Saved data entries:
======

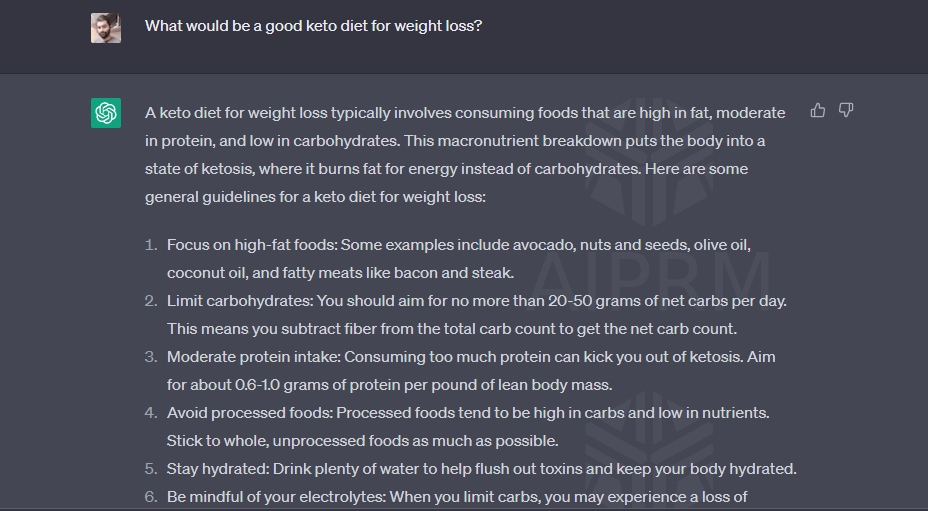
Task: Click list item 1 'Focus on high-fat foods'
Action: tap(459, 259)
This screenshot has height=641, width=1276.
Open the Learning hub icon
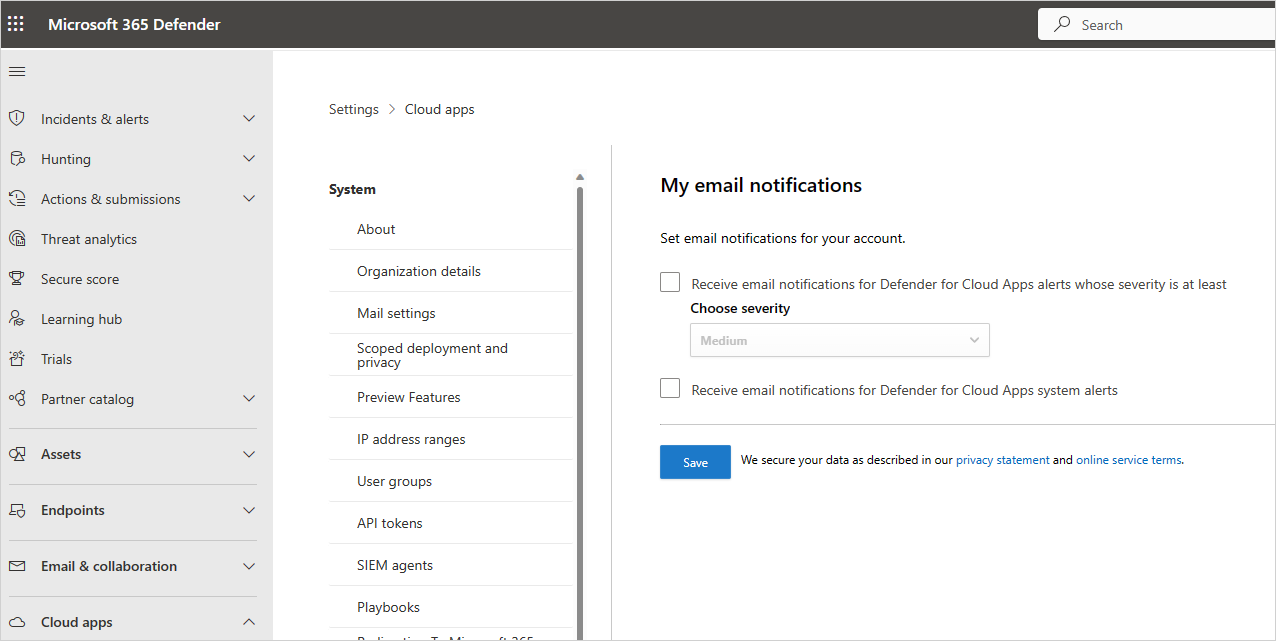coord(16,318)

======

■ Prompt ■
A word-for-word copy of the lines from the one with "This screenshot has height=641, width=1276." through the last line of the data above is required, with both end lines included and no pictures.

■ Solution to this problem ■
This screenshot has height=641, width=1276.
Open the Learning hub icon
coord(16,318)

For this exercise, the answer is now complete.